▶ **WHAT YOU ARE ASKED TO DO**
Output range, inclusive: from the line containing "Programmes d’éducation (353, 1683)" to the line containing "[View on Facebook] (70, 917)". Restate those lines from the data below word for word and only those.

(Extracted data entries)
━━━━━━━━━━━━━━━━━━━━

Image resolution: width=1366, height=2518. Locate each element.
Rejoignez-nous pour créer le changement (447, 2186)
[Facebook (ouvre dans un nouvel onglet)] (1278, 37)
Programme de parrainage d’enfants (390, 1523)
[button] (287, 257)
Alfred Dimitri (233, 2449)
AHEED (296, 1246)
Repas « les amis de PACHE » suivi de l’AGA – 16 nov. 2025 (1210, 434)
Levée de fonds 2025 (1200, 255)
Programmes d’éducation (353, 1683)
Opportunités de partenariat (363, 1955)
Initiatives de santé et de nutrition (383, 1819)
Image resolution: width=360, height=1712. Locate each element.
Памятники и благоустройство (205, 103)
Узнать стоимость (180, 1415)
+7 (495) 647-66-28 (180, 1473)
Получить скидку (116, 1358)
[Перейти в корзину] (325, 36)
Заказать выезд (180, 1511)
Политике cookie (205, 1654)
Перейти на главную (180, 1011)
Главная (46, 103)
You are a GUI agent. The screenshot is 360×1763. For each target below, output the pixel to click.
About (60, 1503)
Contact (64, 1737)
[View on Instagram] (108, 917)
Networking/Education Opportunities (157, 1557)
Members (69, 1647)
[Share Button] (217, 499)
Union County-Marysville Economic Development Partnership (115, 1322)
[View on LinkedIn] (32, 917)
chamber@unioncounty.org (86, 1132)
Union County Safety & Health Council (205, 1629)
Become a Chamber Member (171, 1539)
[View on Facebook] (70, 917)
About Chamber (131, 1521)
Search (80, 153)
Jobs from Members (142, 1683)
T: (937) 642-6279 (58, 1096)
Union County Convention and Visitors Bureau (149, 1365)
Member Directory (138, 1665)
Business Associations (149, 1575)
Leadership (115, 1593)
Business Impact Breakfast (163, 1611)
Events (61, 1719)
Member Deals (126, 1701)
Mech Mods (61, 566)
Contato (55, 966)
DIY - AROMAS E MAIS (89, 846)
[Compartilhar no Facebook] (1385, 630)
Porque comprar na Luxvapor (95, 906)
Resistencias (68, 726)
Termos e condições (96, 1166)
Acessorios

━━━━━━━━━━━━━━━━━━━━

▶ **OUTPUT**
Programmes d’éducation (353, 1683)
Opportunités de partenariat (363, 1955)
Initiatives de santé et de nutrition (383, 1819)
Image resolution: width=360, height=1712. Locate each element.
Памятники и благоустройство (205, 103)
Узнать стоимость (180, 1415)
+7 (495) 647-66-28 (180, 1473)
Получить скидку (116, 1358)
[Перейти в корзину] (325, 36)
Заказать выезд (180, 1511)
Политике cookie (205, 1654)
Перейти на главную (180, 1011)
Главная (46, 103)
You are a GUI agent. The screenshot is 360×1763. For each target below, output the pixel to click.
About (60, 1503)
Contact (64, 1737)
[View on Instagram] (108, 917)
Networking/Education Opportunities (157, 1557)
Members (69, 1647)
[Share Button] (217, 499)
Union County-Marysville Economic Development Partnership (115, 1322)
[View on LinkedIn] (32, 917)
chamber@unioncounty.org (86, 1132)
Union County Safety & Health Council (205, 1629)
Become a Chamber Member (171, 1539)
[View on Facebook] (70, 917)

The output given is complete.